- Page extract -
------------------------------------------------------------

My last meaningful dive experience has been over a year ago. My spouse offers me the opportunity to spend a week diving what would essentially be redundant with what I had dove over 14 months back. Ordinarily, I’d balk. There are simply too many enchanting, fabulous places I have not ventured into throughout this adventurous world for me to make return engagements.
But this is different.
We arrive at Anthony’s Key Resort. We are greeted by helpful staff and gentle sea breezes. Air that is soothingly balmy — not too hot or too cold day or night. Swaying palm trees. Groomed sand. A simple, rustic cabin on a car-free island surrounded by bath-warm, crystalline waters and reefs. Nearby dolphins playfully leaping out of the water as if in a ballet. Picturesque sunrises and sunsets. Quiet, serene solitude. Loudly chirping tropical birds. A near absence of insects. A short walk to our breakfast/lunch/dinner restaurant. An ice machine 100 feet from our cabin. A cabin that does not have windows – only screens – as the temperature is lovely throughout the year. A bedroom so close to the gentle waves of a coral reef sea that we fall asleep each night to a calming, placid series of waves lapping underneath us (the cabin is elevated). Oh, and a cabin porch with hammocks that we use each day to relax next to glistening water. In case all of the rest is not enough.

------------------------------------------------------------

- Data excerpt -

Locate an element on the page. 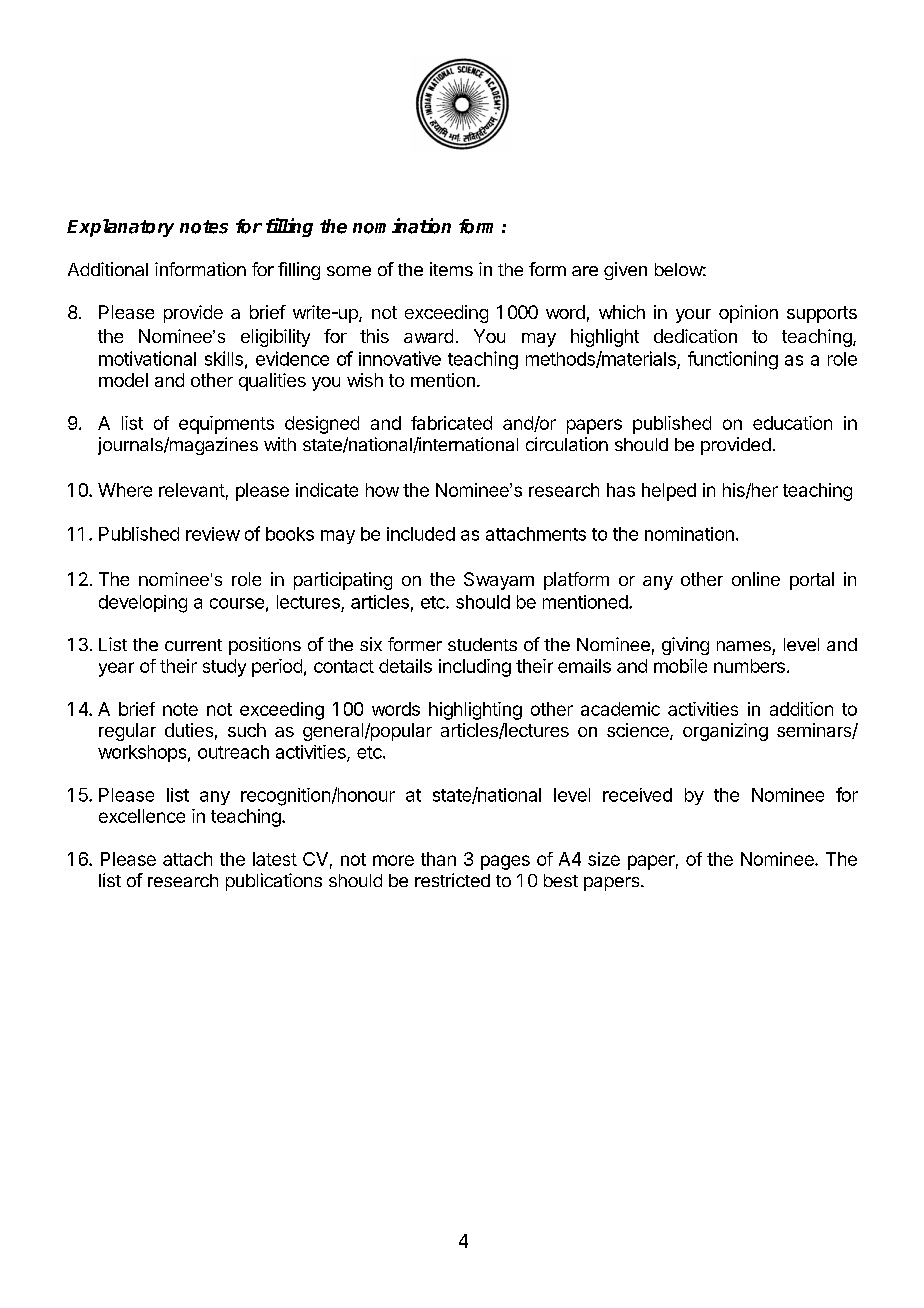 Image resolution: width=924 pixels, height=1308 pixels. latest is located at coordinates (275, 859).
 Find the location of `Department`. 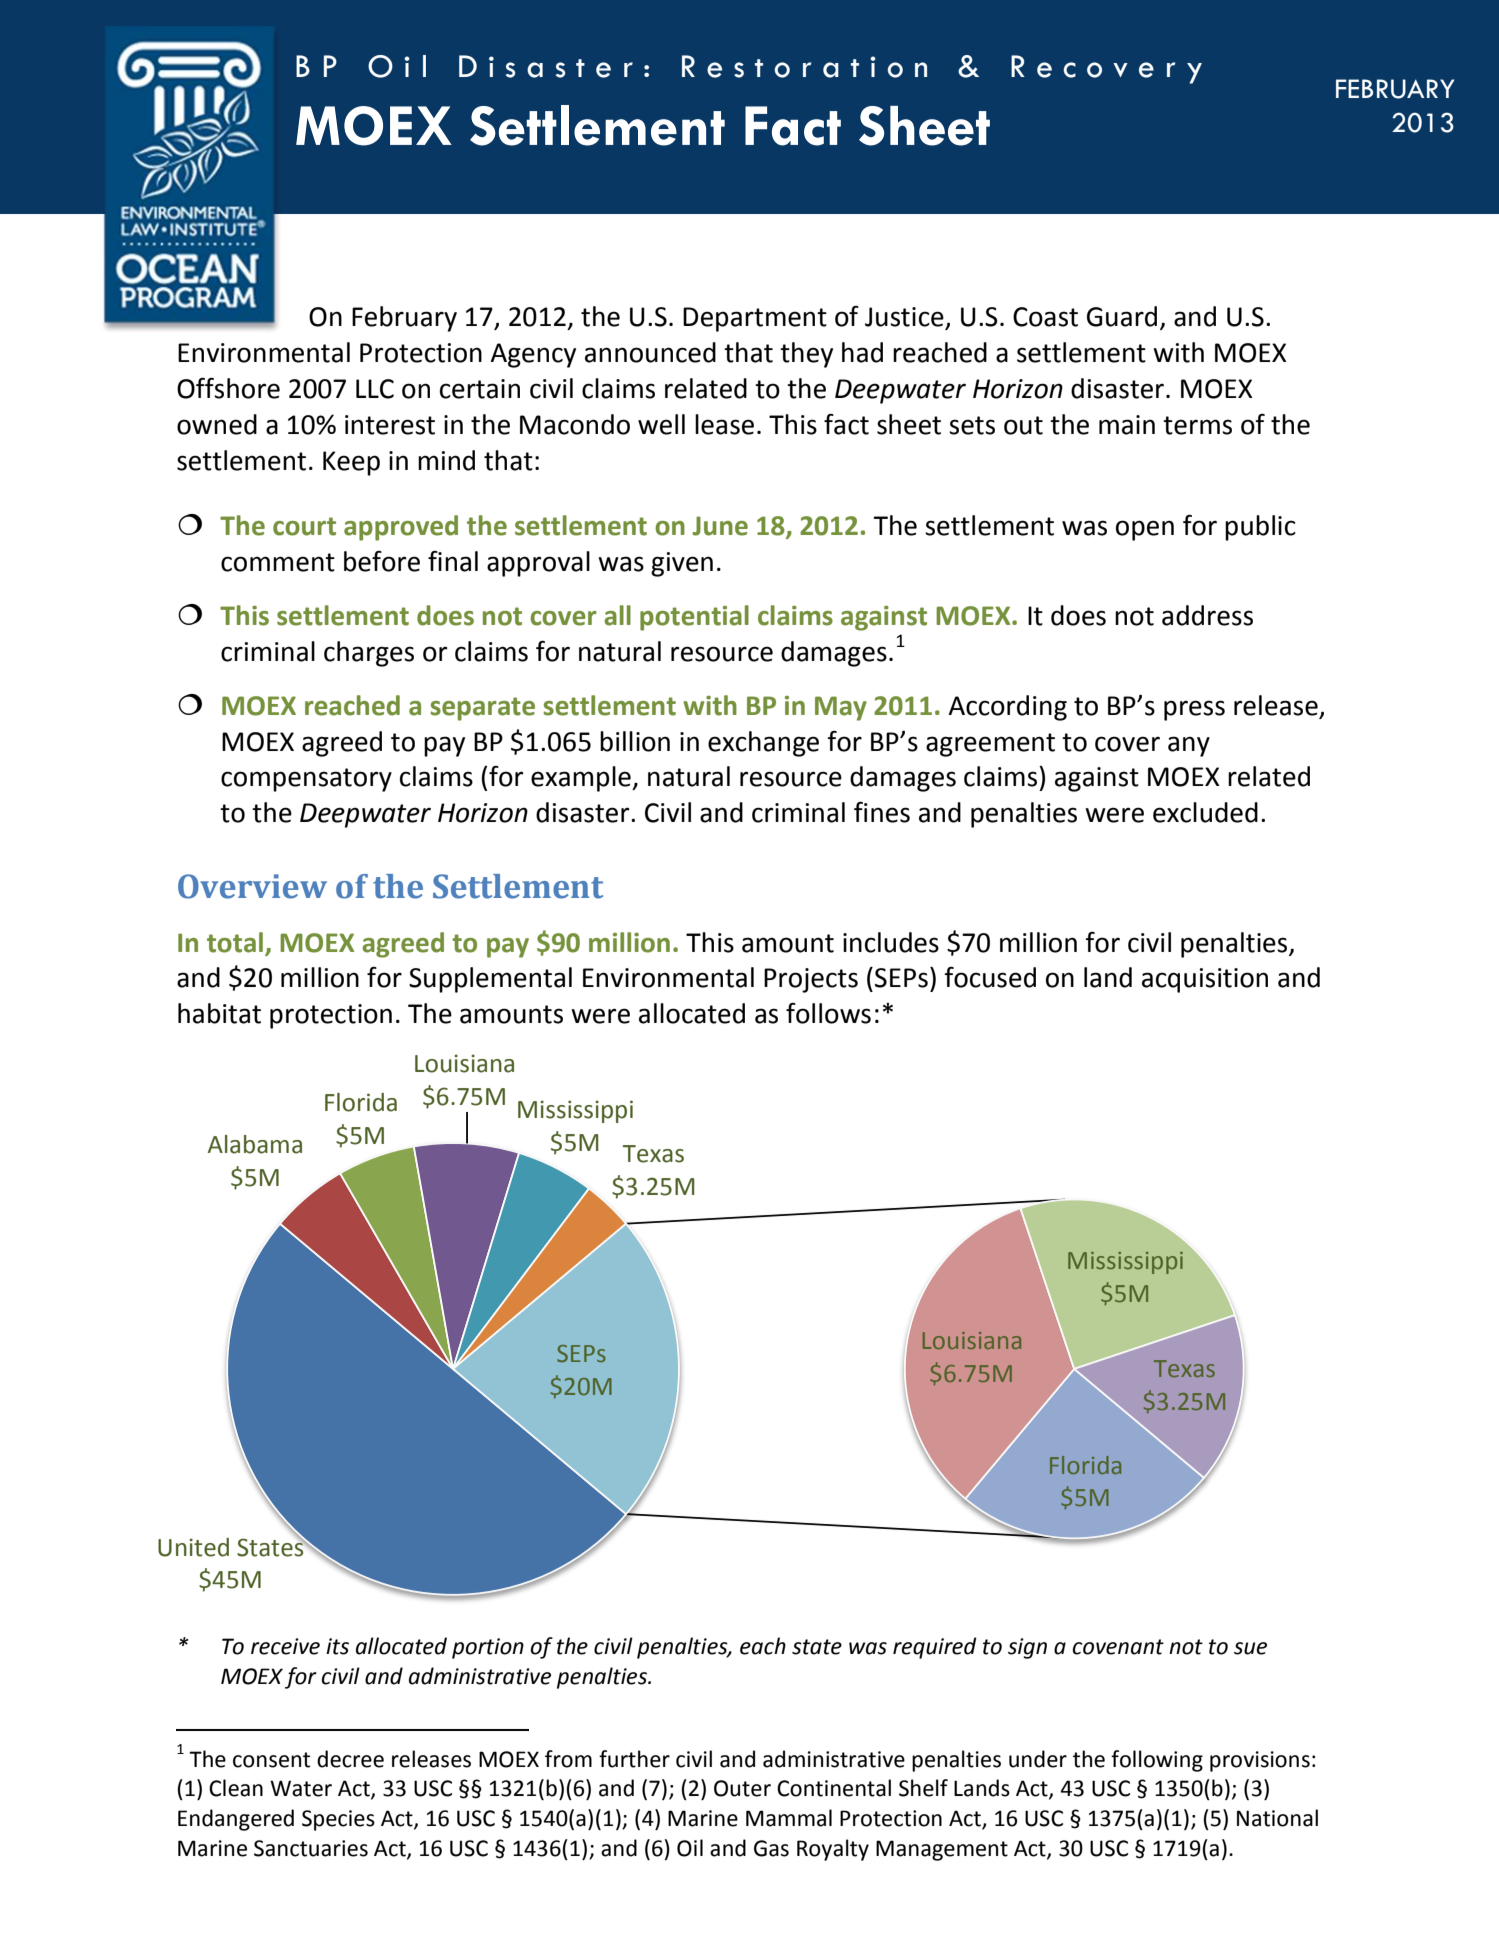

Department is located at coordinates (755, 319).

------------------------------------------------------------

- What this task involves -
Reproduce the whole account of the diving trip to Anthony's Key Resort from above, word for word.

- Written response -
My last meaningful dive experience has been over a year ago. My spouse offers me the opportunity to spend a week diving what would essentially be redundant with what I had dove over 14 months back. Ordinarily, I’d balk. There are simply too many enchanting, fabulous places I have not ventured into throughout this adventurous world for me to make return engagements.
But this is different.
We arrive at Anthony’s Key Resort. We are greeted by helpful staff and gentle sea breezes. Air that is soothingly balmy — not too hot or too cold day or night. Swaying palm trees. Groomed sand. A simple, rustic cabin on a car-free island surrounded by bath-warm, crystalline waters and reefs. Nearby dolphins playfully leaping out of the water as if in a ballet. Picturesque sunrises and sunsets. Quiet, serene solitude. Loudly chirping tropical birds. A near absence of insects. A short walk to our breakfast/lunch/dinner restaurant. An ice machine 100 feet from our cabin. A cabin that does not have windows – only screens – as the temperature is lovely throughout the year. A bedroom so close to the gentle waves of a coral reef sea that we fall asleep each night to a calming, placid series of waves lapping underneath us (the cabin is elevated). Oh, and a cabin porch with hammocks that we use each day to relax next to glistening water. In case all of the rest is not enough.